• Texto
Porchat sobre humor: "A gente sacaneia ignorância, não quem está sofrendo"
Às vésperas de lançar a segunda temporada de sua série "Homens", Fábio Porchat falou com o UOL por vídeoconferência sobre a volta do programa, que estreia nesta sexta-feira (14) no canal Comedy Central e na plataforma de streaming Amazon Prime Video. "Fiz questão de botar um olhar masculino mesmo, porque o homem precisa perceber [o machismo] nas pequenas coisas. A gente não se dá conta."
E mesmo em tempos de crise e pandemia ainda é possível fazer humor. "Eu gosto quando a gente sacaneia a ignorância sobre o assunto, e não quem está sofrendo com o assunto. Quando a gente vai fazer uma série como 'Homens', a gente está rindo desses machistas, da falta de percepção desses caras. A gente não vai fazer uma cena em que eu espanco uma mulher e a gente vai rir disso. Não é o meu tipo de humor e não é o que a gente acredita."
Porchat, que está seguindo à risca as recomendações de isolamento social por causa do coronavírus, disse que no início desprezou o perigo que a doença poderia causar. "Acho que, como a maioria das pessoas, eu desdenhei um pouco", ele diz. "De repente, a coisa foi tomando uma proporção que todo dia parece que passou uma semana, as coisas vão mudando muito gravemente", diz ele, reafirmando a angústia de ver que o mundo não voltará a ser o mesmo como em 2019.
O humorista falou ainda sobre a politização do vírus que está acontecendo no Brasil. "Não importa se você é direita, esquerda, o vírus não está nem aí", diz. "A gente tem que eleger gente que, em um momento como esse, saiba conduzir o país. E a coisa não está acontecendo, o Bolsonaro não está sabendo liderar o país."
Confira, abaixo, alguns trechos da entrevista.
"Eu desdenhei do vírus"

• Dados extraídos
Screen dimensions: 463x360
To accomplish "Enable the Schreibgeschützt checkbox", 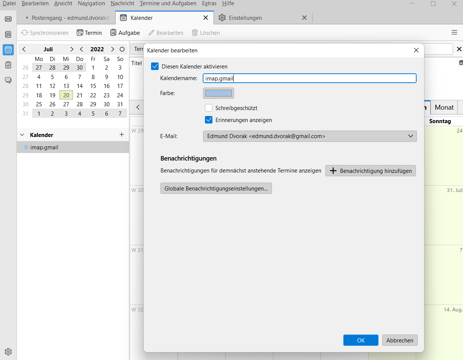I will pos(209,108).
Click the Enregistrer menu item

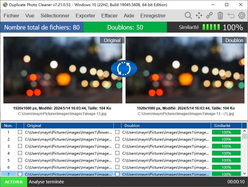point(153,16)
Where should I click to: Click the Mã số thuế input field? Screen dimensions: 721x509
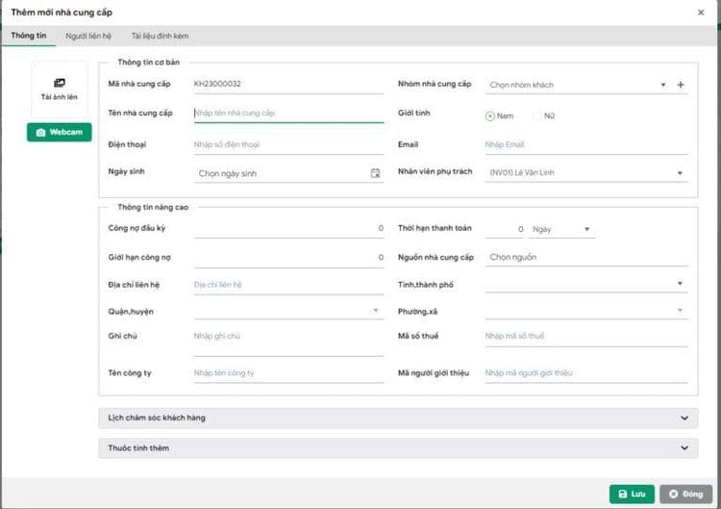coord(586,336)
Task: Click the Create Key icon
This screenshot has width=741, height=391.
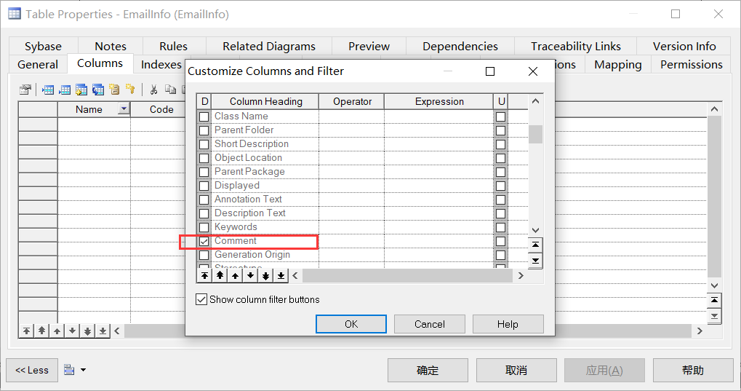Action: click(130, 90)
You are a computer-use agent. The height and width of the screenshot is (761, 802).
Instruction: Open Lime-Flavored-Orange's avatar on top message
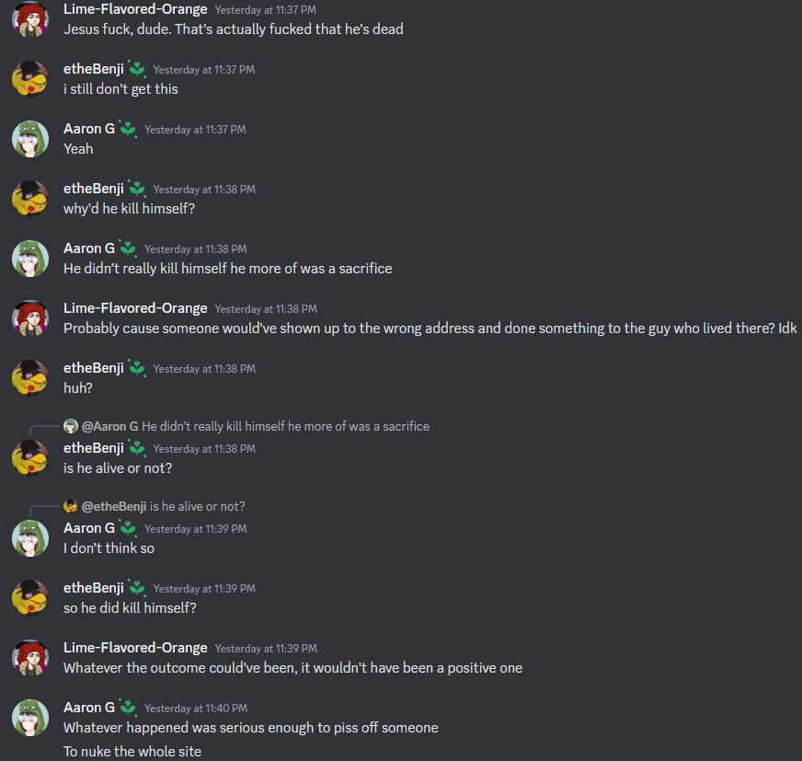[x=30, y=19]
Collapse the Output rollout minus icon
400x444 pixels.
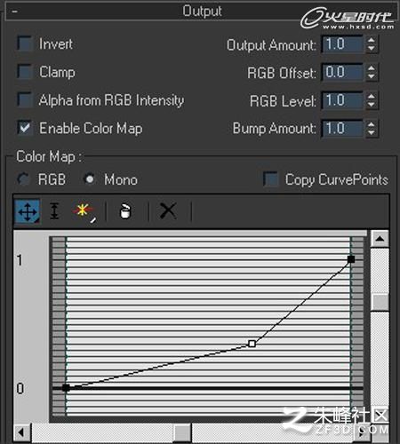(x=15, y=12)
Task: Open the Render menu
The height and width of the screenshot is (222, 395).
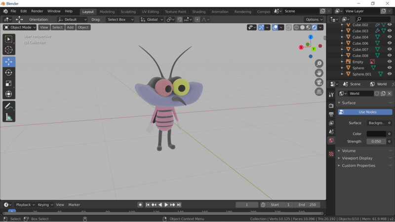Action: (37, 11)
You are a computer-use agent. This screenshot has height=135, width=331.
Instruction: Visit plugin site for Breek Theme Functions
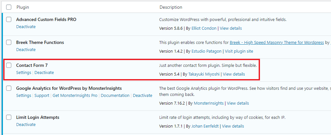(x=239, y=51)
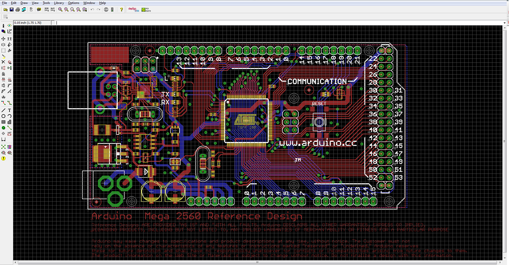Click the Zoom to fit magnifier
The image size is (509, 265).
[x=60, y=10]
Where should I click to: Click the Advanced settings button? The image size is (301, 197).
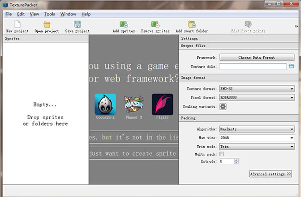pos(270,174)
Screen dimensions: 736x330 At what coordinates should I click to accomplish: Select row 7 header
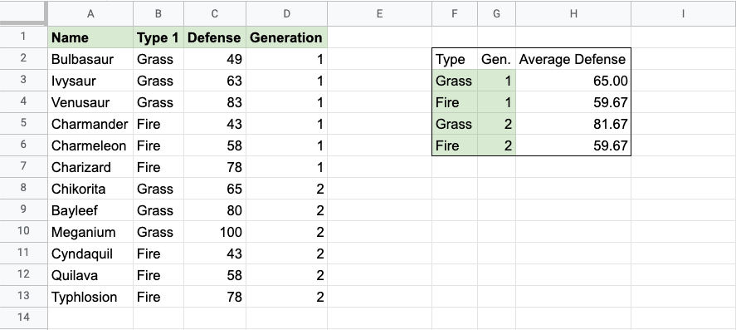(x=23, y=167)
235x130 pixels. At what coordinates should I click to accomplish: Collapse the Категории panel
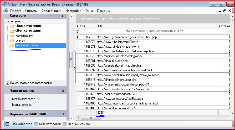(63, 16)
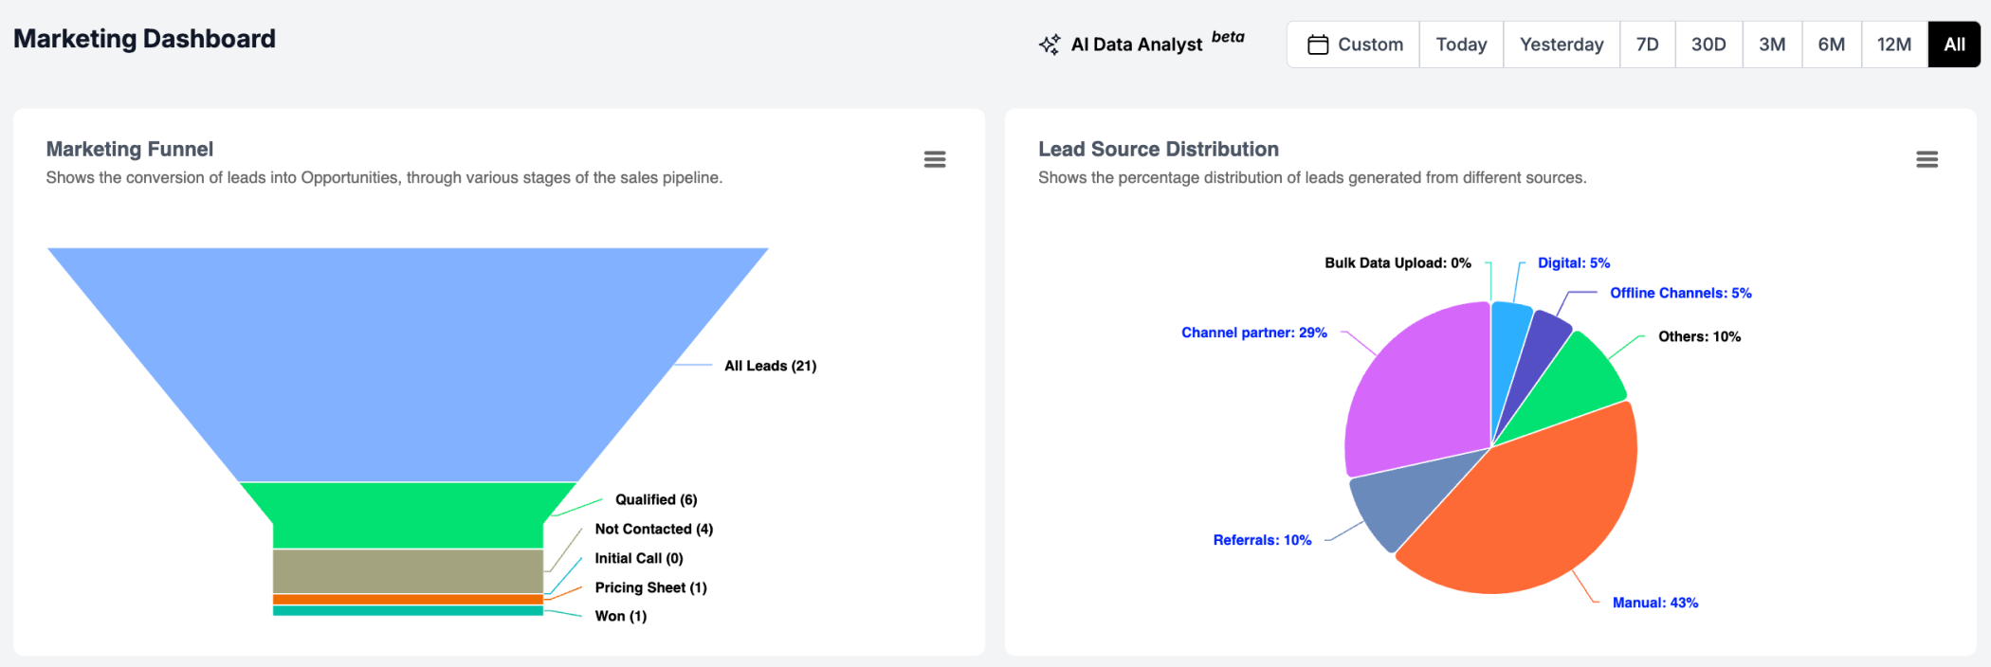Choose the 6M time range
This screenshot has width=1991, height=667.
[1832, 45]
--
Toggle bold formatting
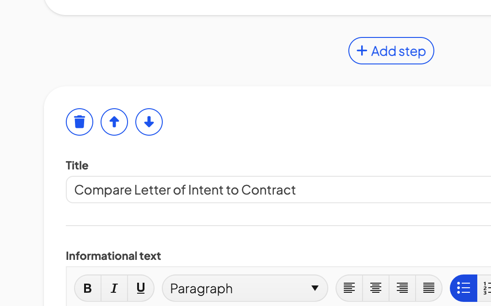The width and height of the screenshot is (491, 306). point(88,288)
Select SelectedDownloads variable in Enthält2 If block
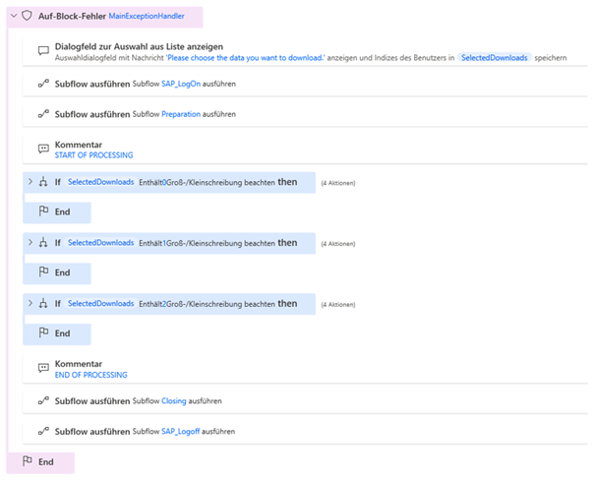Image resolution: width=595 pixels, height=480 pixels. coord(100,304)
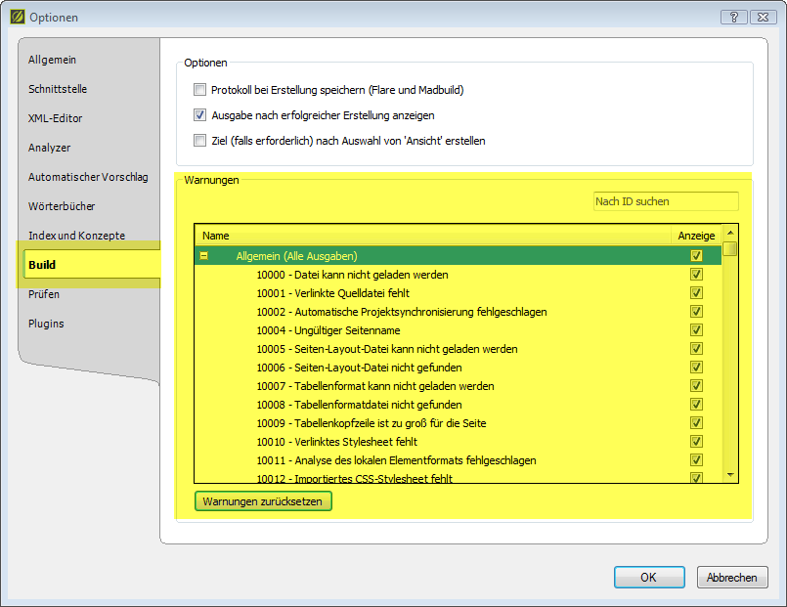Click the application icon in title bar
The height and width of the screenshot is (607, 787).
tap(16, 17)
--
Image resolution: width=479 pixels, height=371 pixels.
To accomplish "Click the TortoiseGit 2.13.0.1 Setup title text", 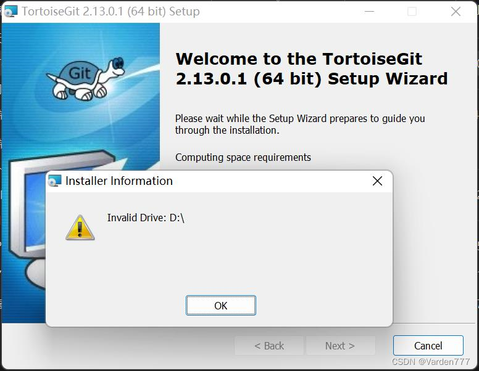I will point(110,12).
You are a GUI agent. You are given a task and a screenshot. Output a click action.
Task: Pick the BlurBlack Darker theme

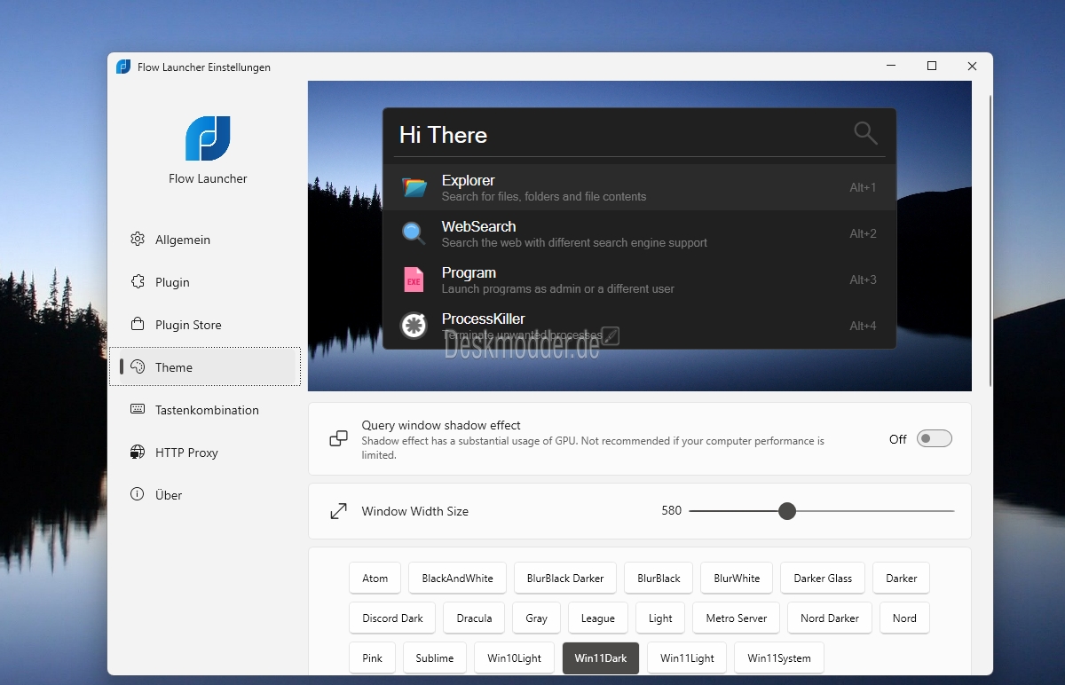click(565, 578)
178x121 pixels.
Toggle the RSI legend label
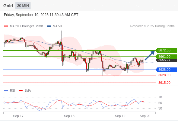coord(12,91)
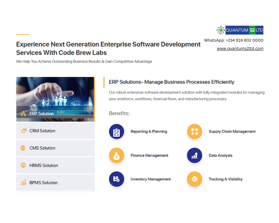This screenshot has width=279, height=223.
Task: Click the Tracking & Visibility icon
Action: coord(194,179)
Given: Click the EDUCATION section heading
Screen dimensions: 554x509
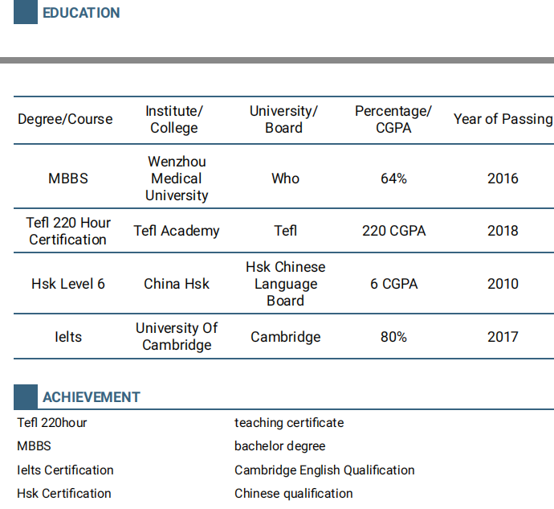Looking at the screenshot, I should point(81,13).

• Objetivo da tarefa
Indique se cada afirmação a seguir concorda com o texto sobre Porchat e o humor. Responda sim ou não e cite entre aspas as palavras exatas do texto que decidem cada caso.
1. A segunda temporada de "Homens" estreia no canal Comedy Central e na Amazon Prime Video.
2. Porchat levou a sério o perigo do coronavírus desde o início.
3. Porchat afirma que Bolsonaro está sabendo liderar o país.

• Tarefa resolvida
1. Sim: "que estreia nesta sexta-feira (14) no canal Comedy Central e na plataforma de streaming Amazon Prime Video"
2. Não: "Acho que, como a maioria das pessoas, eu desdenhei um pouco"
3. Não: "o Bolsonaro não está sabendo liderar o país"